Thirdly, the service mechanism will be improved. The department of the SSE in charge of regulating listed companies has established a smooth channel for communication with listed companies and actively carried out exchanges with the listed companies on a regular basis. Since the beginning of this year, in order to further improve the work, according to the actual situations, we have also set up the work mechanisms such as responsibility of the first contact, time-limited response, and handing by two staff members. Judging from the actual operation, these efforts have facilitated communication and built consensus. The Guidelines also upgrade these mechanisms to specific rules.
Q6: How will the SSE normalize its regulatory conduct in carrying out categorized regulation?
A: Effective categorized regulation requires a standardized operational mechanism for regulation, unified standards for regulation, and a team of company regulators that are accountable, competent, service-oriented and rule-abiding. To this end, the Guidelines clarify the standards for regulatory conduct in a dedicated chapter, so as to achieve the balance between initiative and normalization in regulation. Besides, one of the goals of carrying out categorized regulation is to establish mutual regulatory trust and form a strong synergy for improving the quality of listed companies by normalizing regulatory conduct.
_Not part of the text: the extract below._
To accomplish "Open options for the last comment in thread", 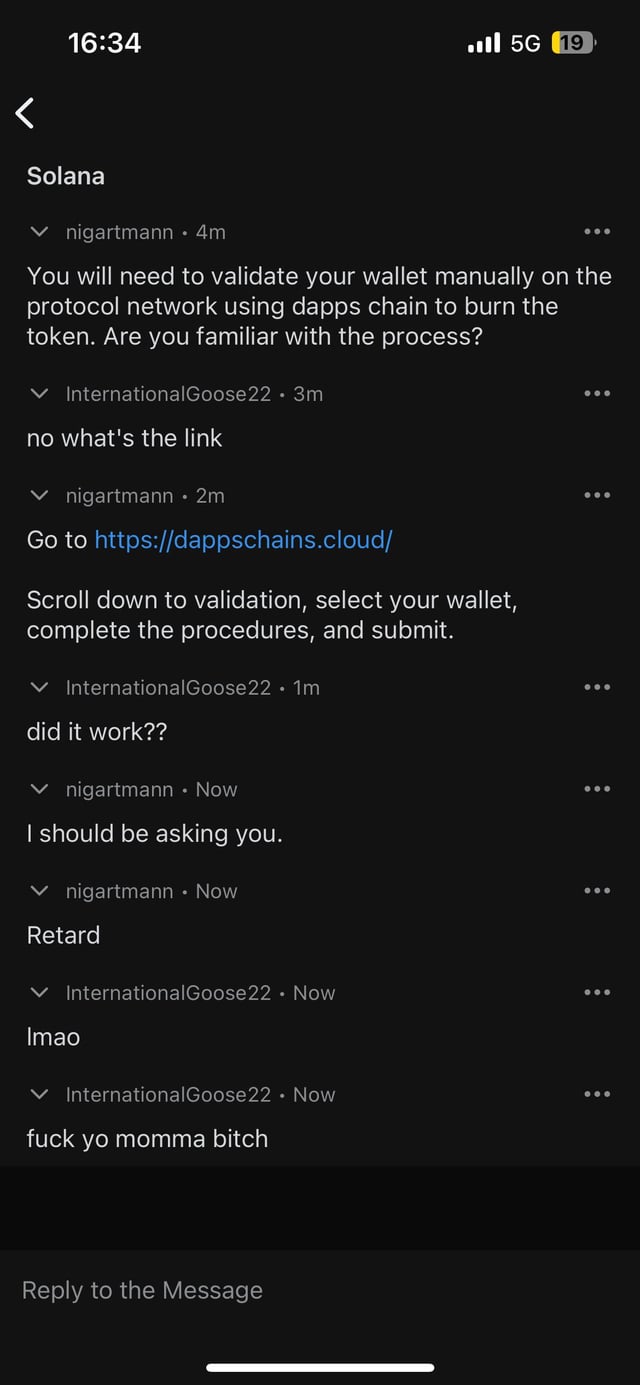I will coord(596,1095).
In terms of mechanisms and standards, the Guidelines require that the principle of openness, fairness and justice be followed. We will regulate the information disclosure of listed companies in accordance with laws and rules, adopt unified standards for regulation, and disclose relevant information to the market in a timely manner. The Guidelines clarify the principle of prudential regulation, and require strict compliance with the prescribed procedures and notification of the regulatory basis. We will implement the industry-based regulation of information disclosure, and set up industry-based regulatory groups to take the responsibility of information disclosure regulation and provide services such as daily consultation and business handling. In terms of performance of duties, the regulatory staff of the SSE are required to be loyal to their duties, diligent and responsible, to strictly abide by the requirements for integrity and self-discipline, and to establish healthy "close" and "clean" relationships with the listed companies in actual work, so as to not only adhere to the principles but also fully demonstrate the warmth of front-line regulation.
After the Guidelines are issued and implemented, the SSE will make effective efforts in the implementation, earnestly listen to the opinions of all parties concerned, continuously improve the modes and mechanisms of categorized regulation, and take practical action to work with all parties in the market, especially the listed companies, to boost the improvement of quality of the SSE-listed companies.